Na dniach ma ukazać się książka Andrzeja Paradysza. Wynika z niej, że osoby sprawujące jedną z trzech kategorii władzy - ustawodawczej, wykonawczej lub sądowniczej swoją arogancją wobec profesji najbardziej potrzebnych i zaangażowanych w życie dzieci, młodzieży i obywateli naszego państwa przekraczają rubikon minimum przyzwoitości. Mnie już nawet nie przeszkadza i nie dziwi fakt ich wysokiego self esteem, bo nie każdy potrafi poradzić sobie w roli urzędnika publicznego, państwowego z własną samooceną, toteż wydaje jej/mu się, że jest nad-człowiekiem, nad-obywatelem.
Już
dawno zapomniano o znaczeniu słowa minister, a kategoria służby jest redukowana
przez powyższych w naszym państwie do kategorii służebności
"maluczkich" obywateli i nieletnich wobec tych na szczeblach
wszelkiej władzy: ustawodawczej, wykonawczej i sądowniczej.
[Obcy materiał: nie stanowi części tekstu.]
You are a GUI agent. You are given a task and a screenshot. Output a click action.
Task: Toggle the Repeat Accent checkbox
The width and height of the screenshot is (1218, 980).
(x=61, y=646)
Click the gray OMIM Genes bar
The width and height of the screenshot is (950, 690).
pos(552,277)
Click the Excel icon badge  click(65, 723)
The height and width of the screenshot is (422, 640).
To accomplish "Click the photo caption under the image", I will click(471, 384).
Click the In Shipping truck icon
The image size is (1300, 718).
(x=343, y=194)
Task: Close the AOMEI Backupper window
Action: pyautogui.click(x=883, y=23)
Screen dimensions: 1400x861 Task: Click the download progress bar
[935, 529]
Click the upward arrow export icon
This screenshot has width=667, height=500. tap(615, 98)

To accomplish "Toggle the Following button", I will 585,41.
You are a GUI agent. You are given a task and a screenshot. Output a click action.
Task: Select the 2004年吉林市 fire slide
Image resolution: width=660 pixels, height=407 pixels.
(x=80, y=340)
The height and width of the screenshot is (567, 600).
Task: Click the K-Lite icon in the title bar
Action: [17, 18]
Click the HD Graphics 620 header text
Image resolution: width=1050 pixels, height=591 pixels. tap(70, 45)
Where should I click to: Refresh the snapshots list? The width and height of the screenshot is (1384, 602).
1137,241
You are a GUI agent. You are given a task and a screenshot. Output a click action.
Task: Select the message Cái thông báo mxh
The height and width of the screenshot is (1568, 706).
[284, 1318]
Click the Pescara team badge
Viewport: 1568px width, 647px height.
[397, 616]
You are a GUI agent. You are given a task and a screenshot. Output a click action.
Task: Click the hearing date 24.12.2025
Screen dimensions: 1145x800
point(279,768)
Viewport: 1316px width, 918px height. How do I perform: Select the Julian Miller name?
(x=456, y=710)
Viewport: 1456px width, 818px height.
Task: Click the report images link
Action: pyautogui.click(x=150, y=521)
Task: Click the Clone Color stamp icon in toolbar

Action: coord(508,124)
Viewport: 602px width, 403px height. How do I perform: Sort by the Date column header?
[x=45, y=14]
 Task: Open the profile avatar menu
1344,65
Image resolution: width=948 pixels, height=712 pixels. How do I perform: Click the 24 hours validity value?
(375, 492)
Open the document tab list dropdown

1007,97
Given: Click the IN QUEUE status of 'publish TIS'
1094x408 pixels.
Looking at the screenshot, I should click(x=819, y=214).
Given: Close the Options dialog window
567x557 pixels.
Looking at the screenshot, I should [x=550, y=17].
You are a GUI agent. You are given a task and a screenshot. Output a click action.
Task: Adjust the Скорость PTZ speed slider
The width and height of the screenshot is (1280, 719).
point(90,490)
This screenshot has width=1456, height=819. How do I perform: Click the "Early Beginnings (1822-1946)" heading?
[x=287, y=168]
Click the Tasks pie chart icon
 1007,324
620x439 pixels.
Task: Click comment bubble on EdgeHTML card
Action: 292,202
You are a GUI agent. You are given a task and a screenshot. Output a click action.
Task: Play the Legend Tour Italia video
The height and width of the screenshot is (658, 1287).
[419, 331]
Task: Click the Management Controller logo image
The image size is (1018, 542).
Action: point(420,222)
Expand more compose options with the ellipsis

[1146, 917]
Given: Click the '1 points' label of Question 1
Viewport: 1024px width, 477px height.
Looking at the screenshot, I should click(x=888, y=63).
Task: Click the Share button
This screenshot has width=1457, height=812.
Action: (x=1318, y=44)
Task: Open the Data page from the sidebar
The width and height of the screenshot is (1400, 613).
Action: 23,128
Mam nadzieję, że
jest jeszcze w polskim społeczeństwie jakieś minimum pamięci o kulturze,
prawie, etyce i że nastąpi w naszym państwie zmiana społeczno-kulturowa oraz
polityczno-administracyjna, w wyniku której może kolejne pokolenia
"władców" przejdą na wyższy poziom etyki i kultury.
Niepokoję
się poniżaniem profesjonalistów w służbie:
-
nauki,
-
oświaty,
-
zdrowia,
-
socjalnej,
-
kultury,
-
samorządowej,
-
bezpieczeństwa,
-
sprawiedliwości,
-
obronności.
Dziwię
się, że po 33 latach transformacji nie odrodził się w naszym kraju ruch
autentycznej solidarności międzyludzkiej, międzypokoleniowej, ponadpartyjnej, a
działający na rzecz DOBRA WSPÓLNEGO. Oby nie było za późno, bo już
nasze wnuki nie wyjdą z kryzysu pełnego postprawd, zakłamania, inżynierii
społecznej, nieograniczonego i bezkarnie działających ludzi w strukturach władzy.
Kiedy
nastąpi blokada populizmu, złodziejstwa, korupcji, nepotyzmu, prostytucji
politycznej, dewaluowania wartości moralnych i profesjonalizmu? Ile jeszcze
musi zostać opublikowanych raportów z badań naukowych, książek, artykułów,
komentarzy, by obywatele zaczęli rozumieć, że stają się "mięsem
armatnim" w realizacji interesów wąskich grup politycznych
interesów?
Zdaniem Alberta Einsteina: Pragnienie aprobaty i uznania jest zdrową pobudką; natomiast chęć bycia traktowanym jako osoba lepsza, silniejsza lub inteligentniejsza niż bliźni bądź inny uczony, łatwo prowadzi do nadmiernie egoistycznej postawy psychologicznej, która może stać się szkodliwa dla jednostki oraz dla społeczności.